▶ **TASK DESCRIPTION**: When you reach the line containing "The width and", begin reproducing the lines exactly and continue through the end of the listing, leaving out the pictures.
====== DATA RECORDS ======
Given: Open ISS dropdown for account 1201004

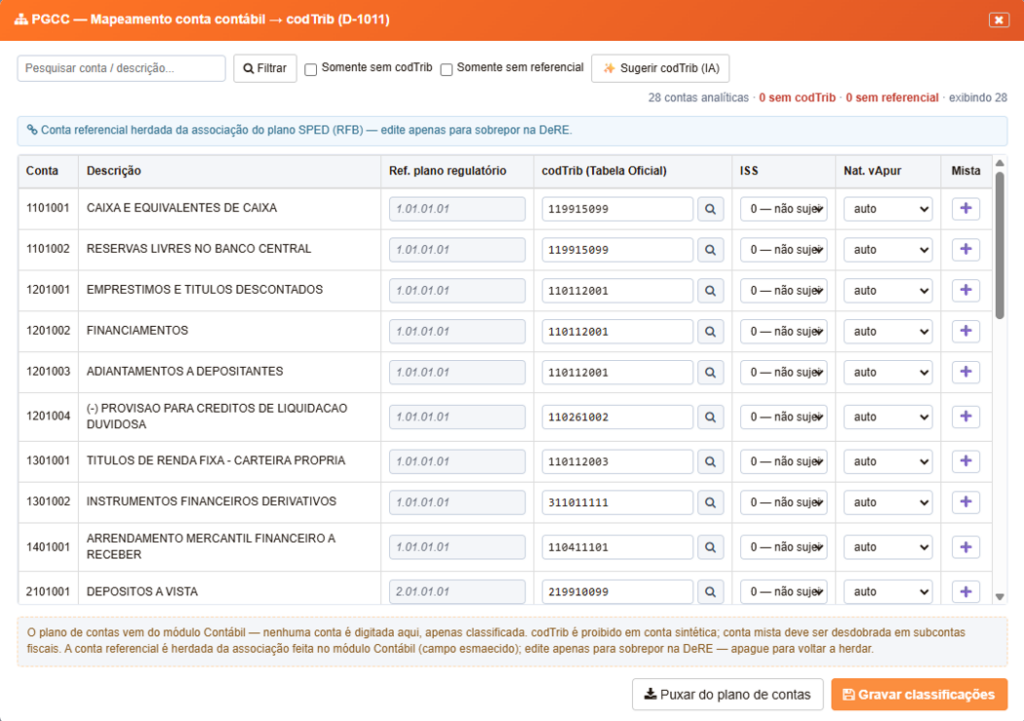Looking at the screenshot, I should 784,417.
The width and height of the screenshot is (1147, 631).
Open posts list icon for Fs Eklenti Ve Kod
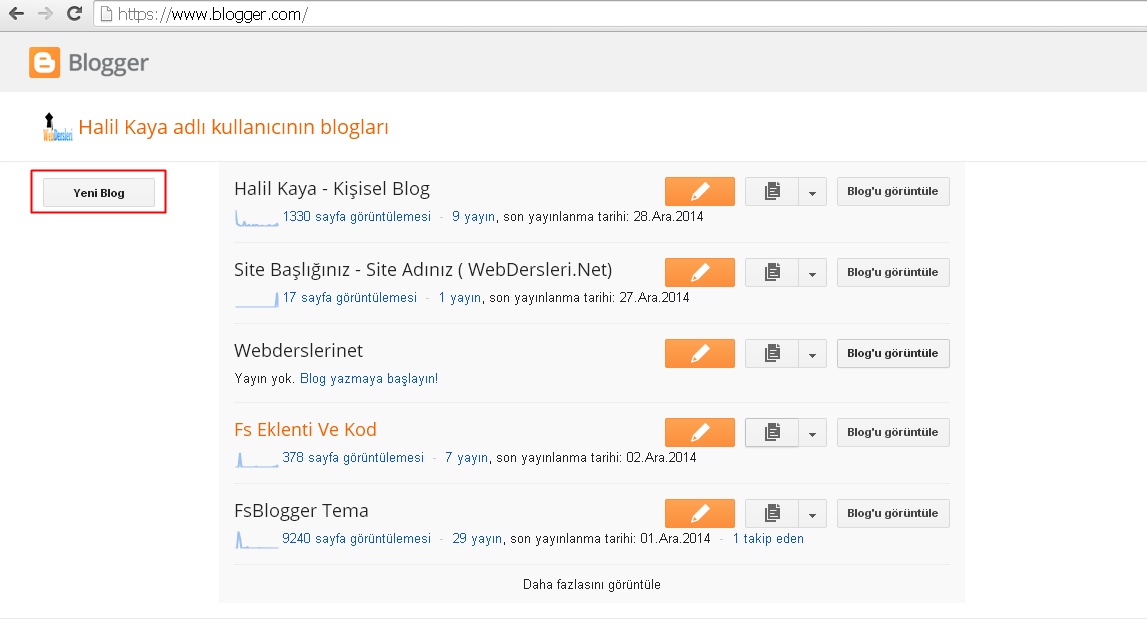coord(772,432)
======
▶ **WRITTEN RESPONSE**:
The width and height of the screenshot is (1147, 631).
Open posts list icon for Fs Eklenti Ve Kod
coord(772,432)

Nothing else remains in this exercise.